# Input data
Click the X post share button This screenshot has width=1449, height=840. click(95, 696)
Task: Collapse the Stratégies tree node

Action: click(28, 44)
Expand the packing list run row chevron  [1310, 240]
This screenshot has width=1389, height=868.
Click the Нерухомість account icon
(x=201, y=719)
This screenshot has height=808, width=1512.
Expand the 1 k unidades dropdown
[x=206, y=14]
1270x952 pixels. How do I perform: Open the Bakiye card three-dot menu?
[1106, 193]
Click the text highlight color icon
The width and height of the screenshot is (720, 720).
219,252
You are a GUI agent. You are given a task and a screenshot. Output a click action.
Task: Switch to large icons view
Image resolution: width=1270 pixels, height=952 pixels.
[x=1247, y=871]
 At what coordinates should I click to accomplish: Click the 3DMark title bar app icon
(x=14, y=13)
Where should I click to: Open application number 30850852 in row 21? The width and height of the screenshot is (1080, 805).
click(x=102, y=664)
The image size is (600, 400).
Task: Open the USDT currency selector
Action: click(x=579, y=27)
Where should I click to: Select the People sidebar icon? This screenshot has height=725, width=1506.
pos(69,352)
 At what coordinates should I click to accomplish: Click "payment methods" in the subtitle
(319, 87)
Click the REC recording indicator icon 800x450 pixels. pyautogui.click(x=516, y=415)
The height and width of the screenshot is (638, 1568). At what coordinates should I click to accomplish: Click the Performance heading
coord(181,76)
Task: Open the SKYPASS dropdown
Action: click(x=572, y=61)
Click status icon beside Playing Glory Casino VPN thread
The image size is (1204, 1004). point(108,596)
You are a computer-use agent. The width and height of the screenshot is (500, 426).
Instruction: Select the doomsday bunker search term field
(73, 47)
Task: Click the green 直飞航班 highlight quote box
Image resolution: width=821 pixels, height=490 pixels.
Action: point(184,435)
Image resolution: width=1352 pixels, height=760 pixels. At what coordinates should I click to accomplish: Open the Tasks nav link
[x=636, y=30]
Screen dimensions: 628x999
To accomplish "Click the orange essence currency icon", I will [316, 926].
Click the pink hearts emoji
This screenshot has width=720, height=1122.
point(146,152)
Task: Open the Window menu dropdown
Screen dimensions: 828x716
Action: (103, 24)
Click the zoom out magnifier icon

# Exercise description
Set each line down exactly, starting with the one that contains "Click the pink hearts emoji" and ending with the last line of the listing; add nothing else.

# Reply to the task
Click the pink hearts emoji
This screenshot has width=720, height=1122.
point(146,152)
Task: Open the Window menu dropdown
Screen dimensions: 828x716
Action: (103, 24)
Click the zoom out magnifier icon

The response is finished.